Research

PhD Research statement

Behind every interconnected system be it physical, social, biological, or man-made, there is a graph encoding the interactions between its components. Learning from graph data has the potential to unleash one's ability to reason about the behavior of such systems; to understand their innate structure; and, ultimately predict their dynamic evolution. In the midst of ``data deluge,'' realizing this potential has never been closer, even though formidable challenges are yet there to overcome. Contemporary graphs have massive scale up to billions of nodes, and generate unceasingly ``big data'' (60B messages, 3B likes, 350M pictures daily in Facebook). Interconnections change over time, which gives rise to dynamic graphs. This torrent of data necessitates on-the-fly (online) and scalable analytics. Graph edges or node attributes may be only partially available due to application specific constraints, which calls for learning approaches to impute the missing information. Nodal features may abide with nonlinear relations that requires judicious and expressive modeling.  Often nodes are associated with large amounts of  meta-information that requires  methods tailored for multi-way (tensor) data.   Nodes may be connected via multiple types or layers of relations such as those comprising multiple social ties among individuals in family, friends, or coworker circles that gives rise to multi-layer graphs. Last but not least, approaches to learning over graph data must be also robust to adversarial behavior. These challenges have been confronted only partly and separately under different formulations and application domains. 

Intellectual merits.

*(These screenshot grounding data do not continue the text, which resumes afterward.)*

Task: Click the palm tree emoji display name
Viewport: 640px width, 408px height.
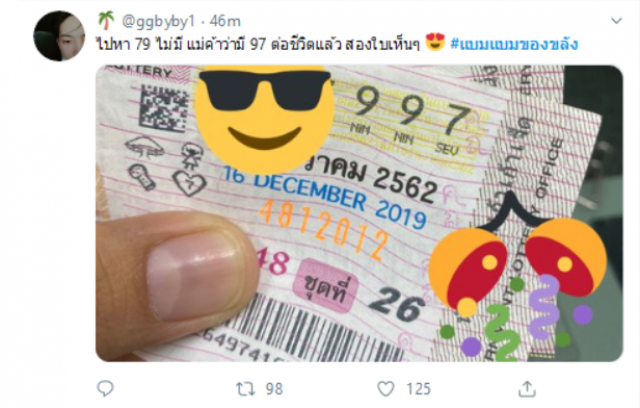Action: tap(106, 20)
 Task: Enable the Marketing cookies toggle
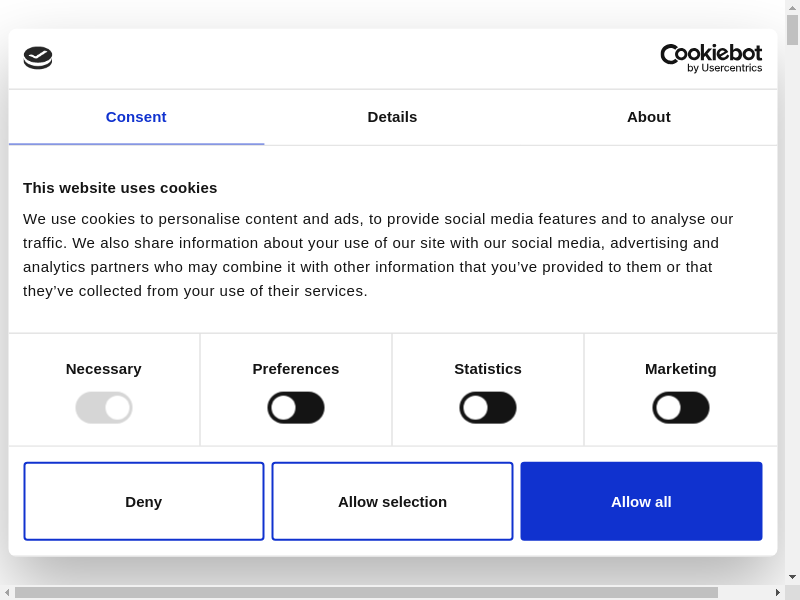click(x=681, y=407)
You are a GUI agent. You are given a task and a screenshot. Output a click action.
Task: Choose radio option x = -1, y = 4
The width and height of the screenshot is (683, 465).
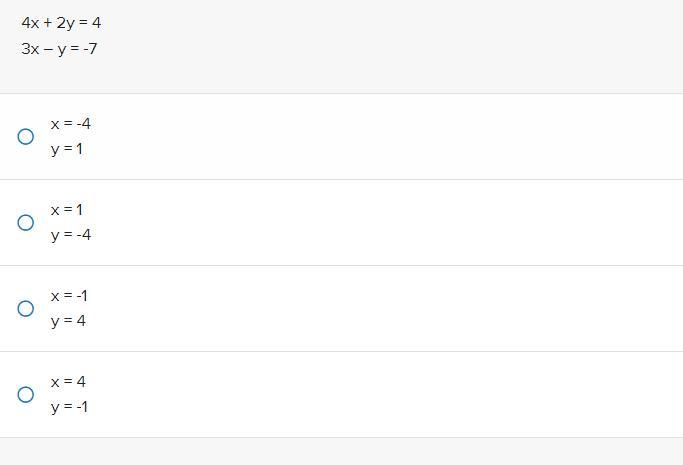[x=26, y=308]
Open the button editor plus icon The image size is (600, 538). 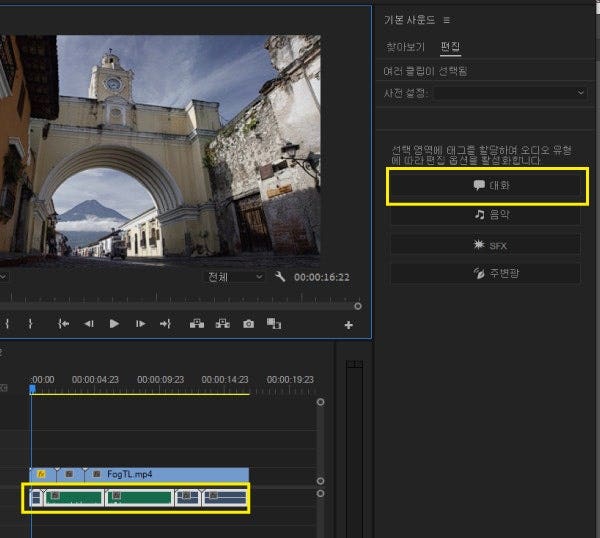348,325
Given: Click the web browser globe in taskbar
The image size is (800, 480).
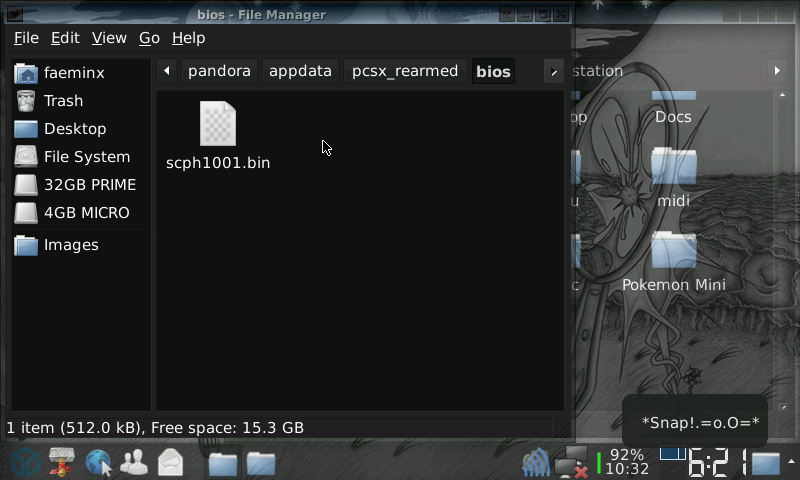Looking at the screenshot, I should 98,462.
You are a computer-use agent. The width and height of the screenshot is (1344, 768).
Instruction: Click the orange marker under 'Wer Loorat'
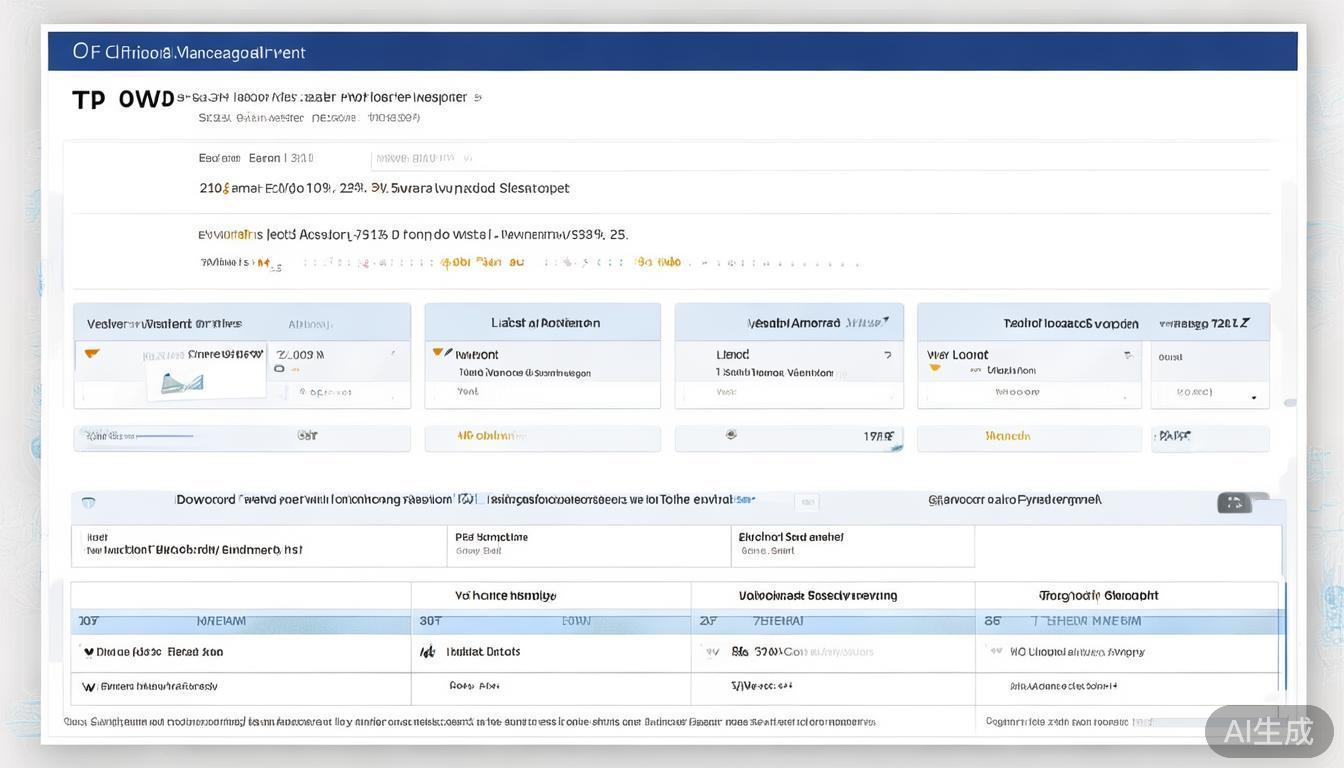(x=935, y=368)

My research is centered on analytical and algorithmic foundations that aspire to address the aforementioned challenges facing robust and nonlinear learning tasks over large-scale dynamic graphs. The overarching vision is to leverage and adapt state-of-the-art learning, optimization and networking tools for inference tasks based on limited dynamic graph data. Target applications include identifying anomalies and  communities, as well as providing graph-driven recommendations. Ultimate goal is to both analytically and numerically demonstrate how valuable insights from mining graph data can lead to markedly improved learning tools.  To this end, the research thrusts are as follows. 

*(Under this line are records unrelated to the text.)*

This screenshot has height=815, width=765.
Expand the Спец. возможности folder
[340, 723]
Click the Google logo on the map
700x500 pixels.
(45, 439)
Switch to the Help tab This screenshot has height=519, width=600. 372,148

Broader impact. Data analytics and machine learning have already permeated a major segment of modern society. The toolbox developed under this research will boost state-of-the-art in statistical learning, network science, graph mining, and big-data analytics. It will thus impact and effect technology transfer to a broad range of emerging fields, ranging from computational biology and neuroscience to social-economic networks.  As far as impact to engineering, this research will offer a flexible suite of robust algorithms for scalable learning from dynamic and multi-way graph data.